* [What needs to be done]: Reproduce every row below, keeping each character, space, and line break unchanged.

* [Given records]:
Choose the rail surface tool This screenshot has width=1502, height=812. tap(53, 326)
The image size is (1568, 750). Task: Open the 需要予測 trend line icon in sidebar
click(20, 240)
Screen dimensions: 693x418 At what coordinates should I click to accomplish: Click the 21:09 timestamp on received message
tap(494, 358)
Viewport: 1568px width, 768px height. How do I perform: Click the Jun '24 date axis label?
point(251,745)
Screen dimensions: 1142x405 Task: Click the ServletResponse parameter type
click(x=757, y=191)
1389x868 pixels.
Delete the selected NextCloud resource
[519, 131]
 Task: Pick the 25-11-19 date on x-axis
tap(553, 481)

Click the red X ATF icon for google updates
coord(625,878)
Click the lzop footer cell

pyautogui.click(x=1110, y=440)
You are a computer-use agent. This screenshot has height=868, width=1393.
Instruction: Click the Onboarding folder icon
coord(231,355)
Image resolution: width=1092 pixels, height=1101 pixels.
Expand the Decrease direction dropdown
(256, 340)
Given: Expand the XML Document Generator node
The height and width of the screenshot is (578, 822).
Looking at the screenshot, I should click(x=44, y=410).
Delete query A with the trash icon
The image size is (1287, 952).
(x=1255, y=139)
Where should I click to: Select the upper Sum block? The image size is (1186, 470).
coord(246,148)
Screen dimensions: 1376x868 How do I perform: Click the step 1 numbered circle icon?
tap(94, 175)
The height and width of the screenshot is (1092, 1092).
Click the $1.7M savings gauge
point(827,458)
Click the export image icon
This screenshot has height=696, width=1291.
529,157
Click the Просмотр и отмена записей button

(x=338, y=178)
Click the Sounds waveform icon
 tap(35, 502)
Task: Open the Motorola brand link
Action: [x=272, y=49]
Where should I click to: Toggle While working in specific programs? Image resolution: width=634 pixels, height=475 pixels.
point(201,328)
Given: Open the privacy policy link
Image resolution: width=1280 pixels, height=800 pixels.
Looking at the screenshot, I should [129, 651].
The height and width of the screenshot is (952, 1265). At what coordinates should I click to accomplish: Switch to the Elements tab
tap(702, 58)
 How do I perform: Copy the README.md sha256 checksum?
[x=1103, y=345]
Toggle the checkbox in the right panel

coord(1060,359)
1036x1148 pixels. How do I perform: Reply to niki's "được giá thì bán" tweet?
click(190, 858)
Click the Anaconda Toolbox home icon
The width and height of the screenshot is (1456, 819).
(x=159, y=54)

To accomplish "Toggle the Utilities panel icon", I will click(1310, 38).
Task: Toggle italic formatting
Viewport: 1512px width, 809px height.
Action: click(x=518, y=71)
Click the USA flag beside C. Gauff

* [Task response]:
Choose the rail surface tool This screenshot has width=1502, height=812. tap(53, 326)
The image size is (1568, 750). Task: Open the 需要予測 trend line icon in sidebar
click(20, 240)
Screen dimensions: 693x418 At what coordinates should I click to accomplish: Click the 21:09 timestamp on received message
tap(494, 358)
Viewport: 1568px width, 768px height. How do I perform: Click the Jun '24 date axis label?
point(251,745)
Screen dimensions: 1142x405 Task: Click the ServletResponse parameter type
click(x=757, y=191)
1389x868 pixels.
Delete the selected NextCloud resource
[519, 131]
 Task: Pick the 25-11-19 date on x-axis
tap(553, 481)

Click the red X ATF icon for google updates
coord(625,878)
Click the lzop footer cell

pyautogui.click(x=1110, y=440)
You are a computer-use agent. This screenshot has height=868, width=1393.
Instruction: Click the Onboarding folder icon
coord(231,355)
Image resolution: width=1092 pixels, height=1101 pixels.
Expand the Decrease direction dropdown
(256, 340)
Given: Expand the XML Document Generator node
The height and width of the screenshot is (578, 822).
Looking at the screenshot, I should click(x=44, y=410).
Delete query A with the trash icon
The image size is (1287, 952).
(x=1255, y=139)
Where should I click to: Select the upper Sum block? The image size is (1186, 470).
coord(246,148)
Screen dimensions: 1376x868 How do I perform: Click the step 1 numbered circle icon?
tap(94, 175)
The height and width of the screenshot is (1092, 1092).
Click the $1.7M savings gauge
point(827,458)
Click the export image icon
This screenshot has height=696, width=1291.
529,157
Click the Просмотр и отмена записей button

(x=338, y=178)
Click the Sounds waveform icon
 tap(35, 502)
Task: Open the Motorola brand link
Action: [x=272, y=49]
Where should I click to: Toggle While working in specific programs? Image resolution: width=634 pixels, height=475 pixels.
point(201,328)
Given: Open the privacy policy link
Image resolution: width=1280 pixels, height=800 pixels.
Looking at the screenshot, I should [129, 651].
The height and width of the screenshot is (952, 1265). At what coordinates should I click to accomplish: Switch to the Elements tab
tap(702, 58)
 How do I perform: Copy the README.md sha256 checksum?
[x=1103, y=345]
Toggle the checkbox in the right panel

coord(1060,359)
1036x1148 pixels. How do I perform: Reply to niki's "được giá thì bán" tweet?
click(190, 858)
Click the Anaconda Toolbox home icon
The width and height of the screenshot is (1456, 819).
(x=159, y=54)

To accomplish "Toggle the Utilities panel icon", I will click(1310, 38).
Task: Toggle italic formatting
Viewport: 1512px width, 809px height.
Action: click(x=518, y=71)
Click the USA flag beside C. Gauff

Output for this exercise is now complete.